A portion of the award will help hire a new executive director, so Mr. Quinn can spend more time on his creative pursuits.

Recently Mr. Quinn did some camera work for Joanna Rudnick’s first film, In the Family, about the choices that women like herself face when they discover they are carriers of a hereditary breast-cancer and ovarian-cancer gene mutuation, which gives them an extremely high risk of developing both diseases. Ms. Rudnick is also Kartemquin’s director of development.

The topic of her documentary, like many others Mr. Quinn has worked on, can be heartrending, but what he takes away from the films is something positive.

“I have been shooting a scene and trying to wipe tears out of my eyes at the same time I am looking through the camera,” he says. “I don’t consider those bad experiences.

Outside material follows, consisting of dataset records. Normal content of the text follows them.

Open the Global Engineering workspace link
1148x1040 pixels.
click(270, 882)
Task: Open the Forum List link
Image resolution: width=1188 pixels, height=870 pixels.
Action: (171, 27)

That is when you feel most fully alive.”


KARTEMQUIN EDUCATIONAL FILMS: AT A GLANCE

History: Started in 1966 by three friends from the University of Chicago to make documentaries on complex issues designed to have social impact.

Purpose: In addition to making movies, the group works with other organizations to develop educational materials and events connected to the screening of its films designed to provoke discussion of them.

Annual budget: $1.3-million

Key officials: Gordon Quinn, president; Stephen H. Whisnant, chairman of the board of directors

Films: Its roster of more than 30 films includes the basketball story Hoop Dreams (1994); Vietnam, Long Time Coming (1998), which chronicles a bicycle trip through Vietnam by disabled and able-bodied veterans from Vietnam and the United States; and 5 Girls (2001), about teenagers facing the challenges of adolescence. Five films are currently in progress, including Prisoner of Her Past, about a woman who endured childhood trauma during World War II and now suffers from late-onset post-traumatic stress disorder, and Terra Incognita, which follows the story of Jack Kessler, a scientist looking for a cure to spinal-cord injuries using embryonic stem cells.